Hoffnung auf Innovation

Was bleibt, ist die Suche nach neuen Wegen. Möglich wäre etwa, Sperrmilch zu Kunststoff, Verpackungsmaterial oder Textilien zu verarbeiten. Dazu müsste der Rohstoff aber gesammelt und transportiert werden. Ausserdem fehlen häufig nahegelegene Infrastrukturen für die Verarbeitung. «Bis jetzt haben sich keine neuen Wege zur unproblematischen Verwertung durchgesetzt», hält das BLV fest.

Auf jeden Fall gilt die Devise, Antibiotika wann immer möglich zu vermeiden.

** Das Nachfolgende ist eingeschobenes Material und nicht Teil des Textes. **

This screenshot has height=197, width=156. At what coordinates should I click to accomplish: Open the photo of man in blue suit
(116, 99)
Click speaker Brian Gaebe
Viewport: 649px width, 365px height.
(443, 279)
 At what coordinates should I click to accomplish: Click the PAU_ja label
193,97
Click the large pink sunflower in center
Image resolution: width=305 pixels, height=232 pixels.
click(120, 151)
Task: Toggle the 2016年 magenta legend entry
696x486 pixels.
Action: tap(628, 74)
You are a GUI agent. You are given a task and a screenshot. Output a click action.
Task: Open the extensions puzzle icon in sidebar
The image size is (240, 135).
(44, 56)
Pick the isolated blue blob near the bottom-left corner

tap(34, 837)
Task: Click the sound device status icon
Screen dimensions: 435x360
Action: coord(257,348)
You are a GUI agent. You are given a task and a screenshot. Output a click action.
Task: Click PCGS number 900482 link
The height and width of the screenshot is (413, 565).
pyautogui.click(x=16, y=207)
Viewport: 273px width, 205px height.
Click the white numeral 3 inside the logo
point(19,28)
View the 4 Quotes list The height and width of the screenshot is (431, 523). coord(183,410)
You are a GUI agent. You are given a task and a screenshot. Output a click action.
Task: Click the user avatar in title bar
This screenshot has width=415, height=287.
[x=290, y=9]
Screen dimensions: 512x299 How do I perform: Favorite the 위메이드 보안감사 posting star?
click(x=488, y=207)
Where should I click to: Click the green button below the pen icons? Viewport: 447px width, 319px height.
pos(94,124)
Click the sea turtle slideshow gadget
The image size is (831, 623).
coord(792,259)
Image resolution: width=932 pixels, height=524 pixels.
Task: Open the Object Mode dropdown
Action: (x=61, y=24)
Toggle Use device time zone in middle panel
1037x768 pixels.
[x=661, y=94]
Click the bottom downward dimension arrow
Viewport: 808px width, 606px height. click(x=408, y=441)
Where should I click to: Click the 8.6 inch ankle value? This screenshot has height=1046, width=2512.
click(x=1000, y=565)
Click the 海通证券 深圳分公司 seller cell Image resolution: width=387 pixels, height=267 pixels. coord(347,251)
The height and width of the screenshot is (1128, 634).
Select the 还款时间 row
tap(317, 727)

[IMG 2]Biopolymer aus deutscher Milch
Das deutsche Unternehmen Qmilk aus Hannover hat einige Bekanntheit erlangt. Es stellt Fasern, Folie und Granulat für Verpackungen aus Rohmilch her, die nicht lebensmittelkonform ist. Ausserdem bietet Qmilk für Peeling-Produkte winzige Kügelchen (Microbeads) an. Das Biopolymer wird aus dem Milcheiweiss Kasein hergestellt, womit man einen unvermeidbar anfallenden und bisher ungenutzten Rohstoff nutze. Laut Qmilk wurde Milch schon in den 30er-Jahren zu Textilien verarbeitet. Der damalige Prozess sei aber sehr energieaufwändig gewesen und es kamen verschiedene schädliche Chemikalien zum Einsatz. Qmilk-Produkte hingegen seien unbelastet sowie kompostiertbar und wurden schon mehrfach ausgezeichnet.